IN : y compris par des influenceurs ?

R.D. : on ne s’interdit pas d’aller chercher des personnalités extérieures mais notre métier reste le journalisme et la presse d’information. Nos contenus sont d’abord incarnés par nos journalistes et ce serait une erreur stratégique que de se tourner vers les influenceurs. La course au clic, ce n’est pas notre sujet. Ni totalement celui des jeunes qui regardent les influenceurs, les écoutent, parfois suivent leurs conseils d’achat mais restent lucides sur leur rôle, comme on l’a vu dans notre étude Moi Jeune.

IN : l’étude a rappelé une vraie fragilité sur la santé mentale des jeunes. Comment 20 Minutes s’est emparé du sujet ?
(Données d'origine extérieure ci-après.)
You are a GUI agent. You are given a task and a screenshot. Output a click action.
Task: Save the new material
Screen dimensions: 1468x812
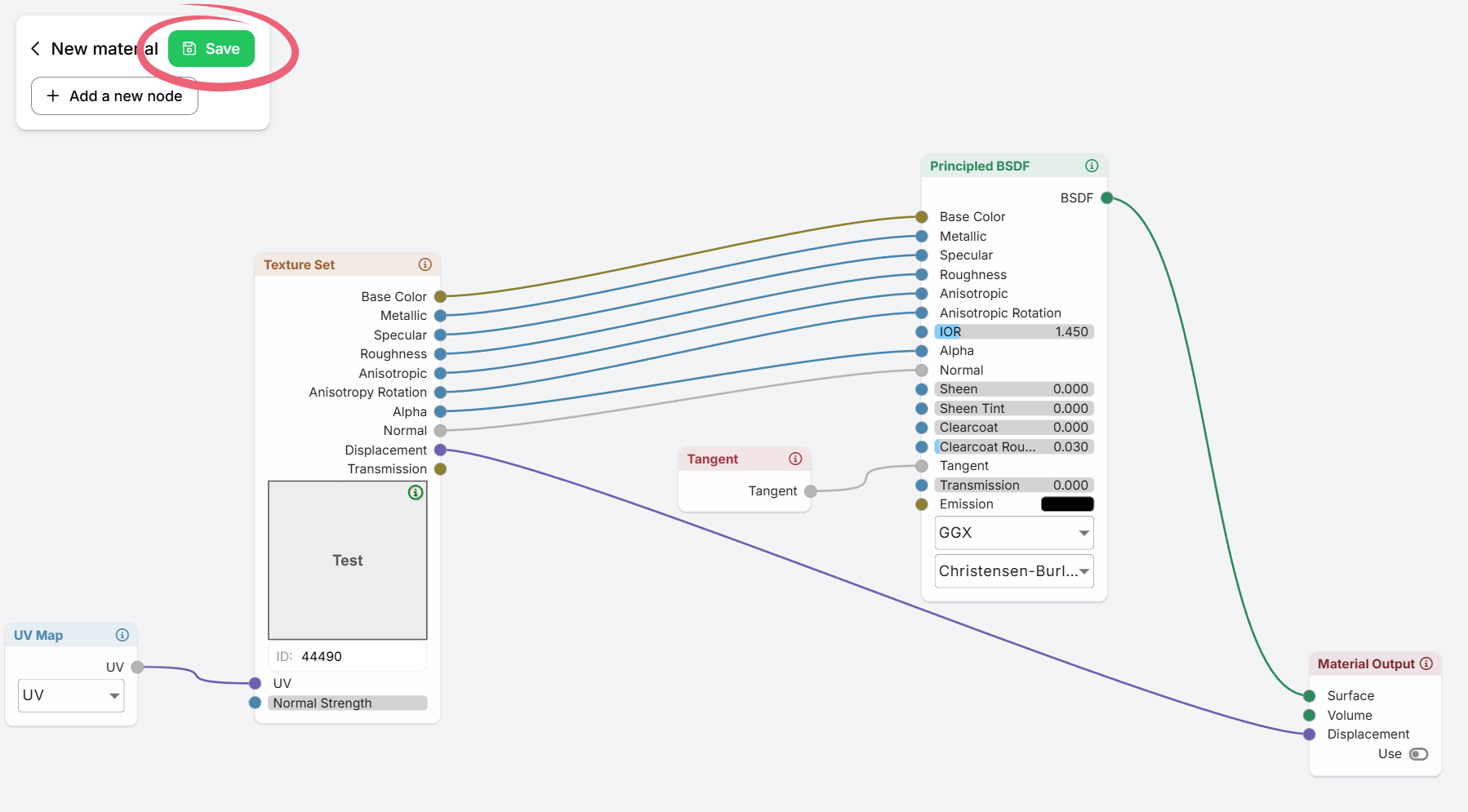tap(211, 49)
R.D. : l’étude montrait que 78 % des 18-30 ans qui estimaient que leur état mental n’était pas bon et un tiers disait qu’il était difficile d’être jeune. Comme on est le premier média chez les jeunes, on se devait de laisser la parole aux jeunes qui ont des problèmes et d’essayer de les aider. Sur Snapchat, on a par exemple lancé un format Ma tête et moi porté par Lise Abou Mansour qui aborde leurs difficultés depuis plusieurs saisons. Au quotidien, on apporte aussi beaucoup en termes d’écriture, d’articles et d’enquêtes réalisés par des jeunes journalistes qui sont plus à même que des journalistes plus âgés de capter ou ressentir les difficultés de cette génération. Notre verticale emploi sera aussi une réponse à l’angoisse sur ce qu’ils vont faire de leur vie. On veut aussi alerter les marques employeurs sur ces sujets et leur faire prendre conscience de ce que cela implique dans leurs parcours d’intégration en entreprise et dans le quotidien de leurs salariés. Dans le volet RSE, il a aussi le volet sociétal. Le manque de confiance des jeunes et leur sentiment de ne pas être écouté doit être entendu par les médias et les politiques.

IN : votre parcours vous a mené de la grande consommation aux télécoms chez SFR et M6 Mobile, aux médias chez M6 et Konbini sans oublier les agences digitales, ou la création du média Kool Mag… En quoi peut-il vous nourrir dans vos nouvelles fonctions ?

R.D. : ce parcours assez hétéroclite me donne une vision assez globale pour permettre à 20 Minutes de progresser tant du point de vue éditorial que marketing et commercial. Ce que j’ai vu sur les différents marchés et les différents médias – la télé, la radio, le digital – me donne un panorama large de ce qui fonctionne et ce qui ne fonctionne pas, les bons modes organisationnels sur l’éditorial, en vidéo ou en commerce… Chacune de ces expériences a été source de bonnes choses à prendre, peut-être à répliquer ou à refaire différemment.

En savoir plus

Au premier trimestre 2023, la diffusion de 20 Minutes a atteint 822 823 exemplaires (source ACPM) sur les 8 villes où les éditions print de la marque sont distribuées : Aix-en-Provence, Bordeaux, Lille, Lyon, Marseille, Montpellier, Paris-Ile-de-France et Toulouse.

En août 2022, la distribution a été arrêtée pour les éditions de Strasbourg, Rennes, Nantes et Nice.

20 Minutes est détenu à parts égales par le groupe SIPA-Ouest-France et le groupe Rossel.